%%
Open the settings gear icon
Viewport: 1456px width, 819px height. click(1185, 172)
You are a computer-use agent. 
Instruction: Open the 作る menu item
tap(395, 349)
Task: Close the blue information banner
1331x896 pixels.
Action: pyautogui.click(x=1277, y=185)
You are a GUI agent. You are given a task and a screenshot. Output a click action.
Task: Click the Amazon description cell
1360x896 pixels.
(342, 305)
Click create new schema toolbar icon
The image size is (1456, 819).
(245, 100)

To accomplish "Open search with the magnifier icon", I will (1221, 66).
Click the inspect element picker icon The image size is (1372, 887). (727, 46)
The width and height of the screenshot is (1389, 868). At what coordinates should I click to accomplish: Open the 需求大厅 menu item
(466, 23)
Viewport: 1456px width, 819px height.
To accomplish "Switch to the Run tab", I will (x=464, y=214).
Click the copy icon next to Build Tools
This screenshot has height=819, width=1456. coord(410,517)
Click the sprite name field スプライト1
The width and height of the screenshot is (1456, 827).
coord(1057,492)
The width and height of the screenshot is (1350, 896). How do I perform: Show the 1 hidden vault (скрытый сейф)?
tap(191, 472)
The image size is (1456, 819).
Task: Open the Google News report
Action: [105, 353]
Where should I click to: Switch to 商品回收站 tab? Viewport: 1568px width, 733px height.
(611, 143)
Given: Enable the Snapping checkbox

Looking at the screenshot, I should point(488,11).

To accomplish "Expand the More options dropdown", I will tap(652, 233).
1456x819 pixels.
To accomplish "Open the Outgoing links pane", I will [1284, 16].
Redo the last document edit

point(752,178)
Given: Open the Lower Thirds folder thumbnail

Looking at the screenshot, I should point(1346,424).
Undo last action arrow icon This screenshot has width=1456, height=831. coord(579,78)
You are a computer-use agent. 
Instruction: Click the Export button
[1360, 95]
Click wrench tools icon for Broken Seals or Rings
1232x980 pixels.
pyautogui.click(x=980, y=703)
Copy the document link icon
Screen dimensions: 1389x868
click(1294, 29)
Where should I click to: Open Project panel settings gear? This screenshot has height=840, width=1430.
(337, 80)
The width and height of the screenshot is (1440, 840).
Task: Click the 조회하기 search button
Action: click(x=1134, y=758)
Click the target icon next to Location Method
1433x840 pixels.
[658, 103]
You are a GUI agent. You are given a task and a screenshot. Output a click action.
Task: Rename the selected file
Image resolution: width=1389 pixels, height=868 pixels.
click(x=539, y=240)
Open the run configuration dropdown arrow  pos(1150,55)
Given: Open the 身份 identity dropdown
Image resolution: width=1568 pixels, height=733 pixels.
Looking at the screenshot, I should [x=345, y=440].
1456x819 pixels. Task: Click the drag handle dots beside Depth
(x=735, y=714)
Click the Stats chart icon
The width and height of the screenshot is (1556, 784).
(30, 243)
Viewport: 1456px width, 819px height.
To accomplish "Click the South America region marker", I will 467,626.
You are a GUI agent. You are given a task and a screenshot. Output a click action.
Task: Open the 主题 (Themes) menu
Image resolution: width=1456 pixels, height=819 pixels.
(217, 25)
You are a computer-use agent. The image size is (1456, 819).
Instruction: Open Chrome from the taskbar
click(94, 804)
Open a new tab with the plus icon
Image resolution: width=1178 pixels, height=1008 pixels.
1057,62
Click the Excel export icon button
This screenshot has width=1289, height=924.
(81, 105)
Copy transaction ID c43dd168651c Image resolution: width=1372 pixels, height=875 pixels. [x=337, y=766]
%%
PROBLEM DETAILS
Scan the lines above, and whenever one holds the string "dropdown", copy it.

RESPONSE TO THE EXERCISE
To accomplish "Expand the More options dropdown", I will tap(652, 233).
Open the run configuration dropdown arrow  pos(1150,55)
Given: Open the 身份 identity dropdown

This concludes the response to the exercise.